The Top 10 All Time Worst Jokes About Piano Players
By Desiree Bruyere

Here, for your barfing pleasure, are the top ten worst jokes of all time about piano players. Nothing personal, you understand, since I am one. But a little comic relief laughing at ourselves is good for both our soul and our humility.

So without further ado, here are some of the all time worst piano jokes in descending order:

10. What do a vacuum cleaner and an electric piano have in common.

Answer: Both suck when you plug them in.

9. What does a piano player dream about?

Answer: Sheet music.

8. What do you get when you drop a piano down a mine shaft?

Answer: A flat minor.

7. What's the difference between a piano accompanianist and a terrorist?

Answer: You can negotiate with a terrorist.

6. How do you make a million dollars playing the piano?
Answer: Start with two million.

5. How do you get two piano players to play in perfect unison?

Answer: Shoot one.

4. Did you hear about the piano player who played in rhythm?

Answer: Neither did I.

3. What's the difference between a piano and an onion?
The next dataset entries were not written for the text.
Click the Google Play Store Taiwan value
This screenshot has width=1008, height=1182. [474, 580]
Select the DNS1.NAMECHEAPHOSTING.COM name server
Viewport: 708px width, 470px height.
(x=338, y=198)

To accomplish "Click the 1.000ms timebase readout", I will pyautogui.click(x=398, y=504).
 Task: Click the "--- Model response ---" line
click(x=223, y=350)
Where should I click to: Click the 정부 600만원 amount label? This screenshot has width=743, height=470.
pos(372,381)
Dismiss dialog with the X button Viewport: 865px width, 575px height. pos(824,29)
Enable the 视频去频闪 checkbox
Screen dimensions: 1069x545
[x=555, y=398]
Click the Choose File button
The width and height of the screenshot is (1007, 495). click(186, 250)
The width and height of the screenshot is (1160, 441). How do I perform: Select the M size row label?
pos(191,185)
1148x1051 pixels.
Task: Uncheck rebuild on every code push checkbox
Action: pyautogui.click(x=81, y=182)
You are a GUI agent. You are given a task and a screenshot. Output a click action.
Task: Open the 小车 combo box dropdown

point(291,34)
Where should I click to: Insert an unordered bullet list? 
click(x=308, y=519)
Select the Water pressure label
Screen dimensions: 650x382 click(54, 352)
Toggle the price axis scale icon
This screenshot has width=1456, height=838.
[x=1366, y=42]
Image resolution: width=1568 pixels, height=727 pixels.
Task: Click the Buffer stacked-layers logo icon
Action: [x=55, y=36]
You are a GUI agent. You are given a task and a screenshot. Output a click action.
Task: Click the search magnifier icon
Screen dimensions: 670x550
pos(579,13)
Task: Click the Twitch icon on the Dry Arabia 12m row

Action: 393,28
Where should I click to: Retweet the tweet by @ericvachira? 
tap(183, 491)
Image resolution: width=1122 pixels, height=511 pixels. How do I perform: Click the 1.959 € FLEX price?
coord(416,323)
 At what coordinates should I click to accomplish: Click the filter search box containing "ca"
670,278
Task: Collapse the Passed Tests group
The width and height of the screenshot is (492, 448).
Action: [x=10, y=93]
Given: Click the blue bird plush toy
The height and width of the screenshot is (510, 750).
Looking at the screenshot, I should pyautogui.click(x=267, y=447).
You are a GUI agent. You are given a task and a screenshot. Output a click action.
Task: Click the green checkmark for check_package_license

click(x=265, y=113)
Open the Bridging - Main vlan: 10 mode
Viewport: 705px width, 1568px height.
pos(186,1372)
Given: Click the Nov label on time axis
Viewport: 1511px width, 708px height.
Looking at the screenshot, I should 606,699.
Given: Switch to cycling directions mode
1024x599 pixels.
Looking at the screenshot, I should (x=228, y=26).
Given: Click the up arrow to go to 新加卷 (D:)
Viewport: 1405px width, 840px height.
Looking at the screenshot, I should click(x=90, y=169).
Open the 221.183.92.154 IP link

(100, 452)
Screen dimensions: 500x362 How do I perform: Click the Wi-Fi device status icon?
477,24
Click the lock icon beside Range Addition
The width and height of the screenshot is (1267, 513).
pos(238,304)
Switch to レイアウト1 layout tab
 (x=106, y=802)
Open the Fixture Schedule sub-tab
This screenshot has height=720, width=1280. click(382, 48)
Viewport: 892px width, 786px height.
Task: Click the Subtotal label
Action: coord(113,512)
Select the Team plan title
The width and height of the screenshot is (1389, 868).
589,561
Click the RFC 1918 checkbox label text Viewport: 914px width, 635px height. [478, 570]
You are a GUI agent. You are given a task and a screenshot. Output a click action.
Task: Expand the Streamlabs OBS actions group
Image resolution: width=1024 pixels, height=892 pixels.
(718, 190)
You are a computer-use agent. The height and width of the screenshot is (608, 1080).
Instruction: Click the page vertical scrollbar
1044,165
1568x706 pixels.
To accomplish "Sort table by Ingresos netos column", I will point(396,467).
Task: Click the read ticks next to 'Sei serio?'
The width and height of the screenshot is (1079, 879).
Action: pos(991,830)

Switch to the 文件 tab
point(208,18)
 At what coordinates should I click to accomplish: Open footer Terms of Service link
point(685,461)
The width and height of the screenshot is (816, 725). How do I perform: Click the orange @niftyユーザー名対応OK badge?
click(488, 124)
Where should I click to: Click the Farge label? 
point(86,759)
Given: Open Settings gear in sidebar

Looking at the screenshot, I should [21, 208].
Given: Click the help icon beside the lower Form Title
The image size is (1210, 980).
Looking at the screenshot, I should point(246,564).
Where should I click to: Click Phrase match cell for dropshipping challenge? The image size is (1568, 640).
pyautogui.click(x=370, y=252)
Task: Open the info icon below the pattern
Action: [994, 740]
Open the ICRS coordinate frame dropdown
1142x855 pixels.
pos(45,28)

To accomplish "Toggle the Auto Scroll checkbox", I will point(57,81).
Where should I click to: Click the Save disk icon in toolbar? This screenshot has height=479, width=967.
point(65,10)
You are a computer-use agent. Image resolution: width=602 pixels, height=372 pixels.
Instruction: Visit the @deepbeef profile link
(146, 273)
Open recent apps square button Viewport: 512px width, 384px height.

Answer: No one cries when you chop up a piano.

2. What did the piano player get on his IQ test?

Answer: Drool.

1. What's the difference between a medium pizza and a piano player?

Answer: A pizza can feed a family of four.

Pretty bad, eh?

I agree. Now let's all get back to our piano practicing.

PS: None of these lousy jokes are original with me -- they have been around for ages in many forms.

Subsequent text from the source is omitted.